As assignments, clubs and friendships dominate our daily lives, it’s easy to lose track of the larger world on our well-manicured, marble-covered campus. Even though Emory claims that it trains students “to serve and lead in an increasingly interconnected world,” in practice, this is far from the truth. If Emory is truly “about impact,” then it must make present-day political issues unavoidable to the students who will eventually be responsible for solving them. To do so, the University could introduce new curriculum, further publicize existing resources and pool Emory’s intellectual resources to develop innovative solutions..

At present, Emory lacks an effective method to ensure that its students are adequately politically aware. While the University hosts a wide variety of forums, panels and retreats devoted to addressing vital issues on a major scale, these efforts tend to fall short. Attending these events can be difficult because they impose a fairly high opportunity cost on students: going to a panel on an important issue when you could be studying for something more pertinent to your career path might not be feasible for many students.

Students without an awareness of the most urgent issues of our time will surely be ill-equipped to make a positive impact on the world. An effective method of distributing information about the ongoing human rights abuses, natural disasters, conflicts and resource shortages which affect billions of people is the crucial first step to responding to them, preventing similar crises in the future or mitigating existing damage. 

The sentiment that some segments of the population are not responsible for the world’s conditions, and that they should leave this kind of thinking to politicians, can be dangerous. This worldview can put the decisions that implicate the lives of countless people into the hands of an elite few, and it also suggests that we can wash our hands of any responsibility. A world without political awareness is one where business leaders sell their goods to despotic regimes like Saudi Arabia and where doctors only perform plastic surgery for the wealthy while millions die without sufficient medical care. It’s a world exactly like the one we live in. As such, an approach that doesn’t seek to raise awareness to change these conditions is one that’s not worth the paper it’s written on.
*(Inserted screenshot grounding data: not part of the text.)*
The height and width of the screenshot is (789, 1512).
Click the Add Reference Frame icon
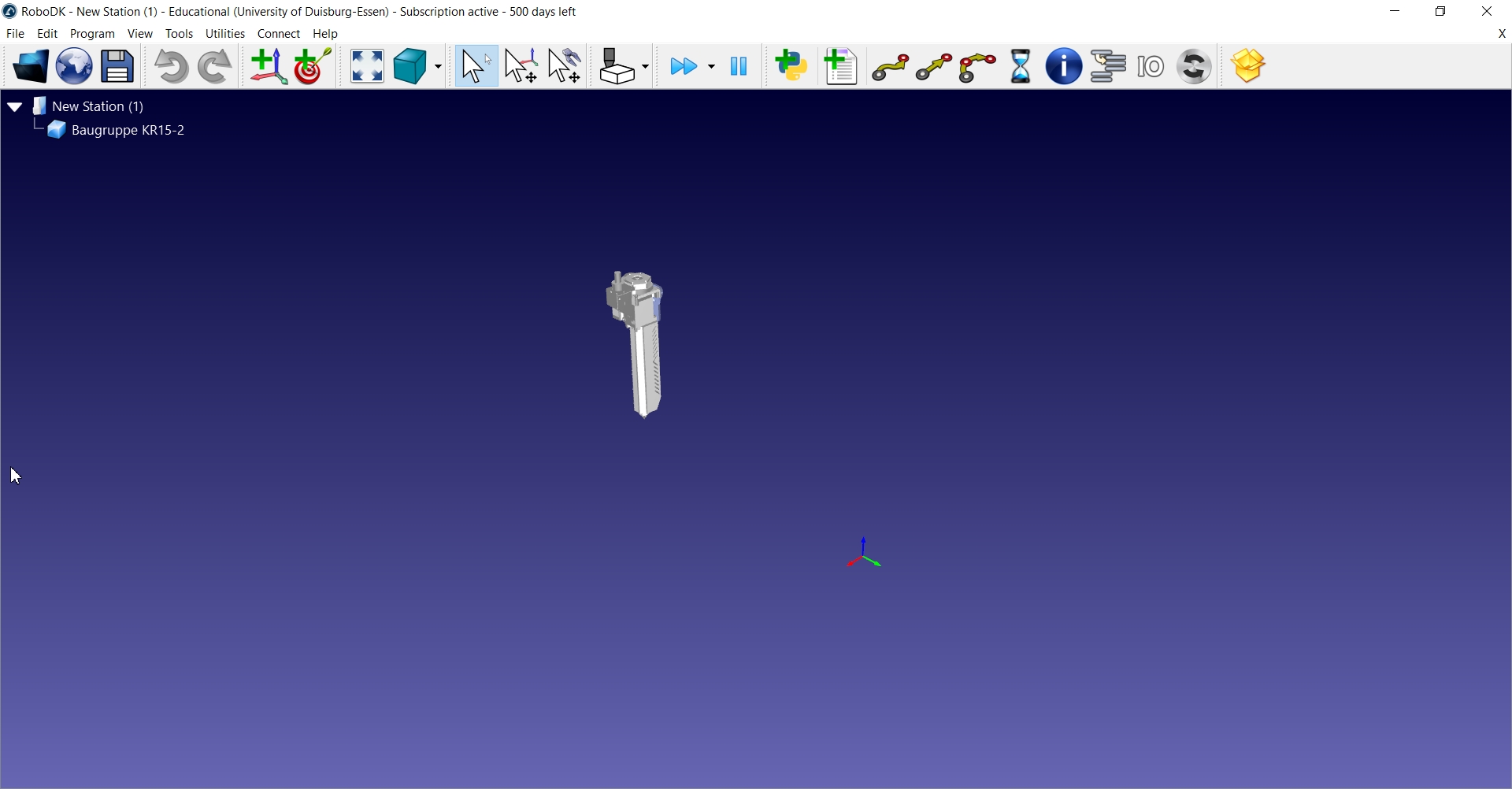(x=269, y=67)
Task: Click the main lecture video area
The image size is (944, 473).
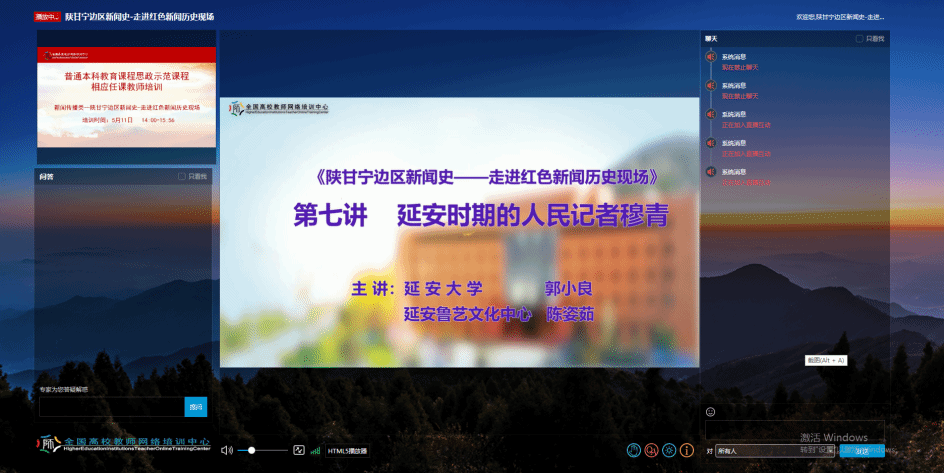Action: click(x=459, y=232)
There are a variety of ways that the administration and Emory community could improve student awareness and engagement with political issues. For instance, integrating current events into first-year seminars in the same way that evidence is integrated into evidence-focused seminars could be effective. This would not only make course material highly approachable for freshmen but it would also be wonderfully conducive to the kind of change-oriented thinking that we need to foster. Professors could use current news to explain concepts relevant to class content, and the University could introduce an optional “global consciousness” class for freshmen that would introduce students to major global issues and the ways academic knowledge could be deployed against them. 

Furthermore, the University could more effectively publicize the fact that it has guaranteed access to publications like The New York Times for all students. If nothing else, the University should establish a task force to explore all methods of increasing political awareness. Anything that moves the needle toward greater consciousness on campus should be celebrated. 

However, no one action will be able to bring about all of the change that we need, but actively facing our deficiencies instead of turning our backs to them will go a long way towards a goal we can all get behind. A student body that impacts change is more than mere window dressing for applicants and donors.

Students, if Emory’s administration fails to address the challenge of living up to its prideful self-description, then we must face the challenge ourselves. Take it upon yourself to be informed, to consider the significance of what you learn and to urge others to do the same.

Gian Luigi Zaninelli (23C) is from Hattiesburg, Miss.